映画は、一般市民の善意に支えられて生きる難民の姿をメランコリックに描きながら、現実の厳しさを冷徹に突き付けてくる。従来のカウリスマキ節とは一味違ったグローバルで深い視座が感じられる。
今や世界は誰もが危機と不安を抱えた大きなうねりの中にあるが、それでも小さな善意が集まれば状況を変えられるかも知れない。そんな希望的メッセージを込めていて、それは今を生きる私たちに託されている、と訴えているように思える。

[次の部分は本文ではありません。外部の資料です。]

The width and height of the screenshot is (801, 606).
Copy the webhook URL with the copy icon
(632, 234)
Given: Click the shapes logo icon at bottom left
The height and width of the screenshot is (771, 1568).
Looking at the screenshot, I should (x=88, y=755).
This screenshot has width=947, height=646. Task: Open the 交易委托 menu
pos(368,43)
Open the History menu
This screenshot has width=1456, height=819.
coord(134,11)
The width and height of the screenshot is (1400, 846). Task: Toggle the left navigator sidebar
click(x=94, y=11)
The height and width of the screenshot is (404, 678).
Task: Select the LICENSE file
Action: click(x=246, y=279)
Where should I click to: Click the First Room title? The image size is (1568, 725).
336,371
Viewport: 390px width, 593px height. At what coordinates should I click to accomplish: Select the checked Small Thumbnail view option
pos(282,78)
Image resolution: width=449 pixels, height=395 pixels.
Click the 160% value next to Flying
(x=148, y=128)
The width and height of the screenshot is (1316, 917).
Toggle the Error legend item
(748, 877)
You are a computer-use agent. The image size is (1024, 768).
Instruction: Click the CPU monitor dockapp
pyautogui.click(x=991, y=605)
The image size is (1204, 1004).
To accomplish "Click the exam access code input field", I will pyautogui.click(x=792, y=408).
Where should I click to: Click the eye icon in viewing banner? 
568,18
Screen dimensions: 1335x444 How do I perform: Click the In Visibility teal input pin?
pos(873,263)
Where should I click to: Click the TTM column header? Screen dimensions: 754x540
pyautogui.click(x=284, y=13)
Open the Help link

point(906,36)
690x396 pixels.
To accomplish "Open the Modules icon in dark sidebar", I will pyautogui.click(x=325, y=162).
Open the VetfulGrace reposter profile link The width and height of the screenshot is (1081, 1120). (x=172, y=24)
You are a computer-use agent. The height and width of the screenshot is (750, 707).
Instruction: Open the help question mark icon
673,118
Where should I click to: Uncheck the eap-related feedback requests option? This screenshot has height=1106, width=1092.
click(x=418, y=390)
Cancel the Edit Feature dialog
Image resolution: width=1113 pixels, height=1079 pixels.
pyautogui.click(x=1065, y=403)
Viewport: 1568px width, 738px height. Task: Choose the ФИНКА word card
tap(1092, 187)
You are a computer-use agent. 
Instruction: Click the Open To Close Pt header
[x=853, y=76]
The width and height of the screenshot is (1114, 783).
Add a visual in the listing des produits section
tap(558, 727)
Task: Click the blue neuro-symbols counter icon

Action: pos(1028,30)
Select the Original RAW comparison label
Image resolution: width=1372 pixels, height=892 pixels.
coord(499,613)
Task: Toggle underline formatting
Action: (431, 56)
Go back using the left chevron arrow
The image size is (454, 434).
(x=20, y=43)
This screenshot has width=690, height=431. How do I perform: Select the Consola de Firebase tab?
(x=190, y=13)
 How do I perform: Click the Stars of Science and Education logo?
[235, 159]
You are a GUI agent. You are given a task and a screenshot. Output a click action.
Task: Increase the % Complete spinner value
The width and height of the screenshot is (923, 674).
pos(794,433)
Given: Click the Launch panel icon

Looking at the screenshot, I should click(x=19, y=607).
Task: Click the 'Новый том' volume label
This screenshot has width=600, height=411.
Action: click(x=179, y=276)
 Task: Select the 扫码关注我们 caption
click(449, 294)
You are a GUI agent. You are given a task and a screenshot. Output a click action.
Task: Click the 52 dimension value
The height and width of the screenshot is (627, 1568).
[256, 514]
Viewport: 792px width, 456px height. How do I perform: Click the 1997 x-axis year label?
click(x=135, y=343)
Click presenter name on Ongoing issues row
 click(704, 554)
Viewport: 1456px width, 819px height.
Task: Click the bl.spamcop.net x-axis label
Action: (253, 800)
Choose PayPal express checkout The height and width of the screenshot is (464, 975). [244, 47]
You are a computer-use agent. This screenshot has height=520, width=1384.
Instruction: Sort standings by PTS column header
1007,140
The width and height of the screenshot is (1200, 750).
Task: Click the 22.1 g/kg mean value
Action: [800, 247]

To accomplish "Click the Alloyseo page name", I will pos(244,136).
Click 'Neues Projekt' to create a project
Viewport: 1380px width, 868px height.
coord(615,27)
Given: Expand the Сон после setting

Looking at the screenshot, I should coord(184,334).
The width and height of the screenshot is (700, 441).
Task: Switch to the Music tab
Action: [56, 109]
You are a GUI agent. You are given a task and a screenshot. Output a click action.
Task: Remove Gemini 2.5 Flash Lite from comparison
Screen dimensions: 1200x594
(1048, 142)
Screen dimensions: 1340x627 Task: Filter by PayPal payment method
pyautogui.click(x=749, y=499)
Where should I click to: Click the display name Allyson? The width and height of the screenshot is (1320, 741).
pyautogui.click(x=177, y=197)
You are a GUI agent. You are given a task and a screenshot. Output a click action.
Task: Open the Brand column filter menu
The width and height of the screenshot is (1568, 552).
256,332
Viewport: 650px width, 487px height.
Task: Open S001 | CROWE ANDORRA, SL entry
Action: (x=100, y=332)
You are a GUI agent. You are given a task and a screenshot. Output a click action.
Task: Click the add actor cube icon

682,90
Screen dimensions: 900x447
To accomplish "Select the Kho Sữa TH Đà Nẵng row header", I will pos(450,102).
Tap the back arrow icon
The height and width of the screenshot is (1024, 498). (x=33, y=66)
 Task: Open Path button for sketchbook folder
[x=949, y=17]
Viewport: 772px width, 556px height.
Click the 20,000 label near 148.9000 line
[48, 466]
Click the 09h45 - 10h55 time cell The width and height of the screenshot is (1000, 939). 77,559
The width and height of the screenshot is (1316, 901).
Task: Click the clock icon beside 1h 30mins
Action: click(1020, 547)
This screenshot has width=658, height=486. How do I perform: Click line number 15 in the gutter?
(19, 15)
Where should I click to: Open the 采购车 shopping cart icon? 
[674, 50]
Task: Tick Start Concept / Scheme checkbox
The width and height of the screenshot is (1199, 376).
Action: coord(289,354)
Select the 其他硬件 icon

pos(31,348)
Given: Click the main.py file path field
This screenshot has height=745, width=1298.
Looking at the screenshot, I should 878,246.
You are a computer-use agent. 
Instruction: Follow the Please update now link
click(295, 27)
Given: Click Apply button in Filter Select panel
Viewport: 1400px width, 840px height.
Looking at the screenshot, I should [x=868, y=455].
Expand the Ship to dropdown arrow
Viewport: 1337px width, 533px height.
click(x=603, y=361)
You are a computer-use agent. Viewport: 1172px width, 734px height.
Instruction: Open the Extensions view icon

そしてラスト、傷ついた主人公は穏やかな笑みを浮かべ、そこに明るいギターの音色が重なる。果たしてこのまま死んでしまうのか、妹は難民申請を認められるのか、結末は描かれない。この穏やかさは、彼自身の未来はなくても妹との約束は果たした、そんな満足感からくるのだろう。何ともビターな後味を残している。
社会問題をユーモアと人情で包んでメッセージを込める、その意図は理解できるのだが、シリアスと笑いがうまく溶け合っているとは思えない。深刻な問題だけに笑えない、先の見えないモヤモヤ感が残った。